Clayton State student nurses learn, help abroad

Participants in Clayton State University's School of Nursing 2013 Haiti Study Abroad program gather outside Wesleyan Hospital for a group photo. (Special Photo)

Participants in Clayton State University's School of Nursing 2013 Haiti Study Abroad program gather outside Wesleyan Hospital for a group photo. (Special Photo)

MORROW — Clayton State University student nurses took Haiti by storm during their recent nine-day study abroad trip.

That is according to a member of the La Gonave Haiti Partnership.

“There is no way to say how much the people of La Gonave appreciated their professionalism, their warm and open spirit and their skills,” said Deborah Griffin, a board member of the La Gonave Haiti Partnership who traveled with the group as a volunteer guide.

The nine-member group included Shekita Redding, Shelita West, Karen Massiah, Kasandra Jackson, Rufina Greene, Vanessa Newton-Pulley, Colleen Walters, Mojisola Bakare and Monique Murray.

They were led by Clayton State nursing professors Dr.

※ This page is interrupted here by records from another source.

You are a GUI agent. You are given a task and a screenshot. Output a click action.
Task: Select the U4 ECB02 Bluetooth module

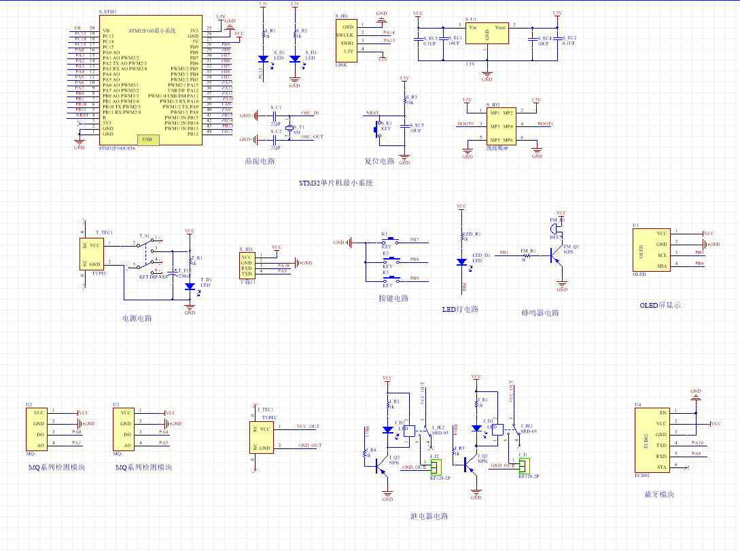651,439
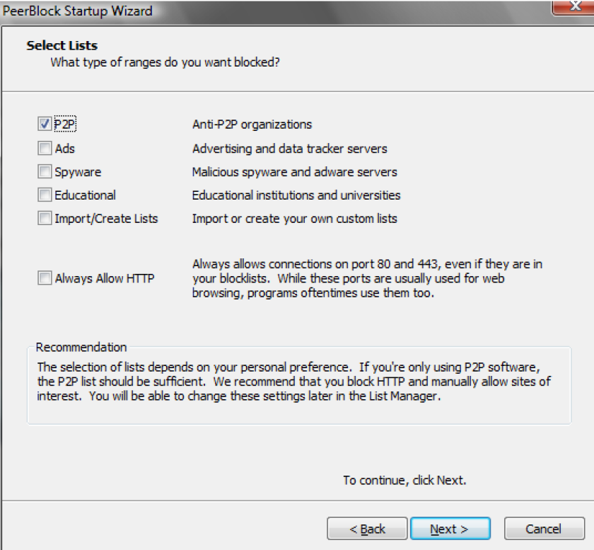Close the wizard using the X
The image size is (594, 550).
click(574, 7)
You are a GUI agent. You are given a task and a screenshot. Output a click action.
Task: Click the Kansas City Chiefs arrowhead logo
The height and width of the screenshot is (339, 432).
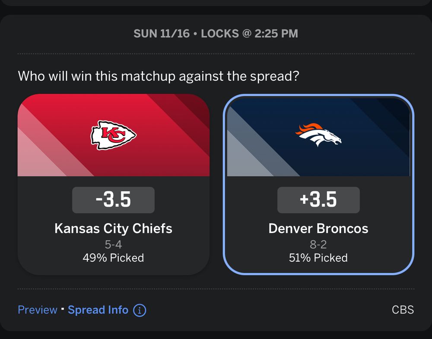113,135
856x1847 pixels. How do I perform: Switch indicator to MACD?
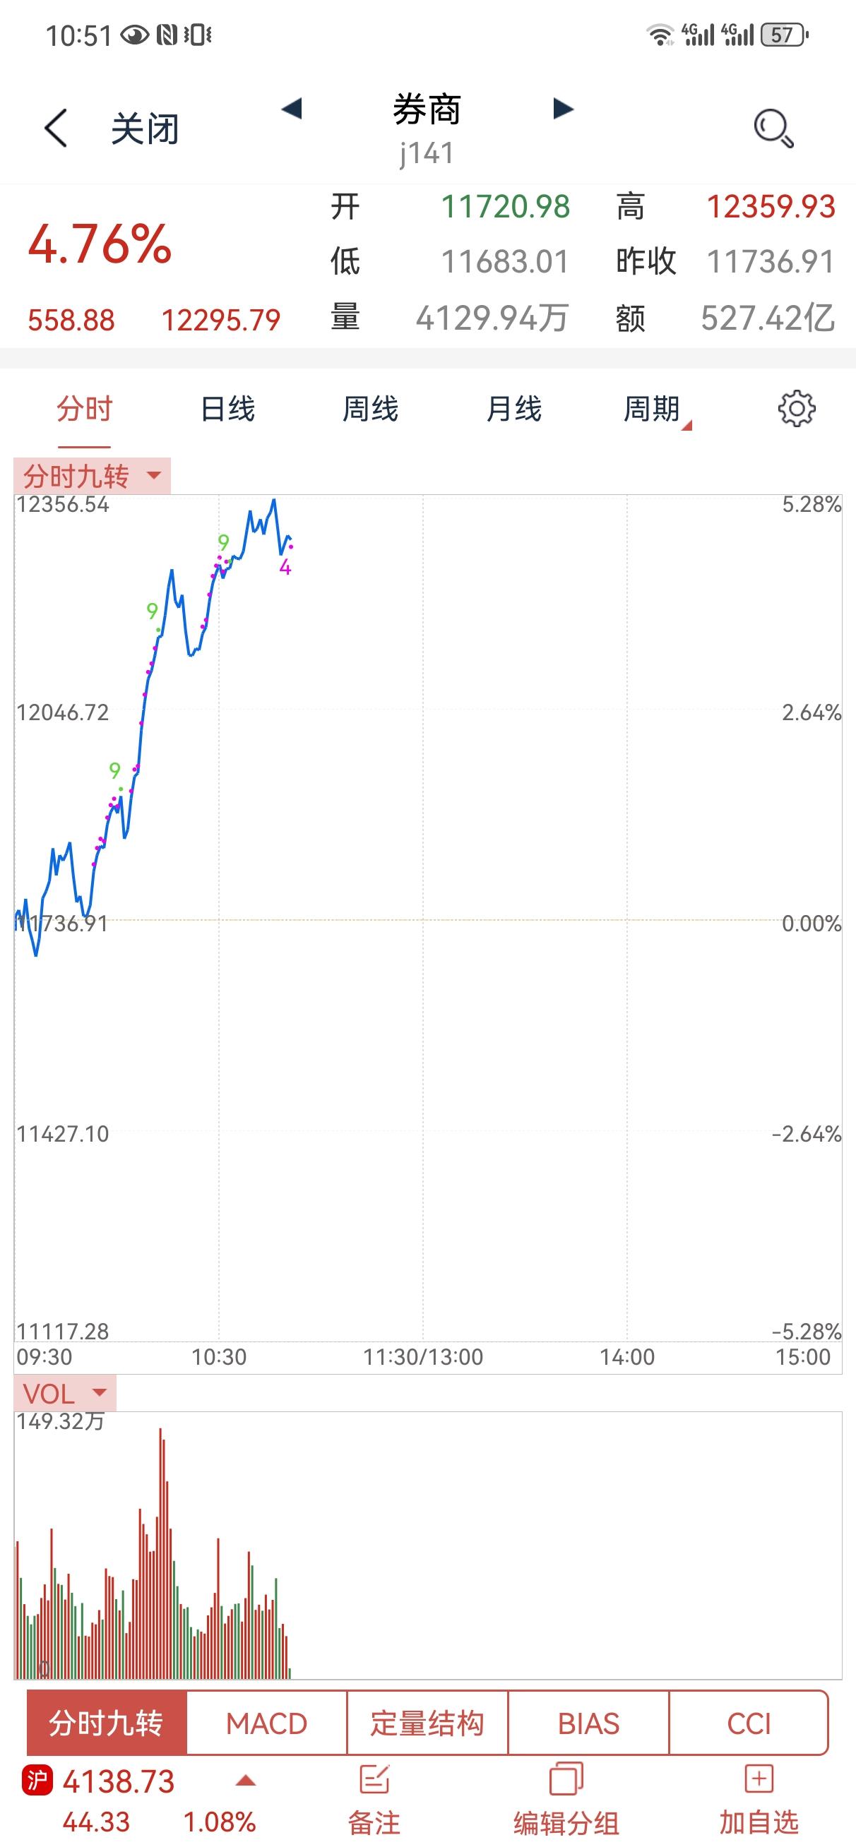pyautogui.click(x=267, y=1723)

Jennell Charles and Lynn Stover. Charles is also a board member of the La Gonave Haiti Partnership, a “ministry of presence” and a community development partnership between the people of La Gonave, Haiti, the Episcopal Diocese of Haiti and the United States.

Students were assigned to work in the Bill Rice Clinic and Wesleyan Hospital in an experience that encompassed experiential learning, cultural immersion and international community service.

Walters is the University System of Georgia’s Chancellor’s Award in 2012. The Hampton resident also graduated from Clayton State bachelor’s degree in nursing program.

She now serves as a clinical instructor in the program and a staff nurse at Southern Regional Hospital.

She said the goal “was not to impose or rescue, but to develop relationships and trust through which we could help to meet the needs of the community of La Gonave, long term.”

Griffin said the group’s presence and efforts in Haiti made an impression.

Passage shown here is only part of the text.